--- Goal of the exercise ---
Can you give the lines of the records as a numbered list, starting at the first line and stopping after the line that contains "Task: Click on", with blank lines left out?

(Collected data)
*** Block opens ***
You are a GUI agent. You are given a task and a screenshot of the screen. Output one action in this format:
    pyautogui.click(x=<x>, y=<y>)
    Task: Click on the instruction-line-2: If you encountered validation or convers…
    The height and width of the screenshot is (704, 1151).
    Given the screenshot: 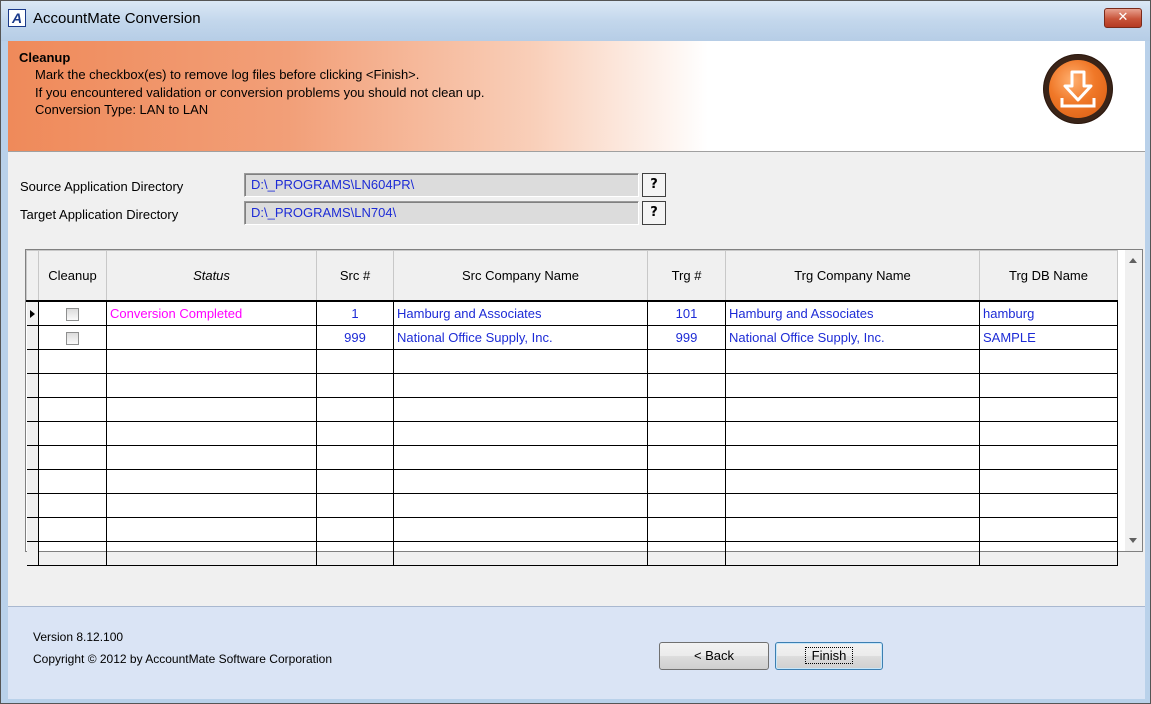 What is the action you would take?
    pyautogui.click(x=260, y=92)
*** Block closes ***
--- Task result ---
1. You are a GUI agent. You are given a task and a screenshot of the screen. Output one action in this format:
2.     pyautogui.click(x=<x>, y=<y>)
3.     Task: Click on the instruction-line-2: If you encountered validation or convers…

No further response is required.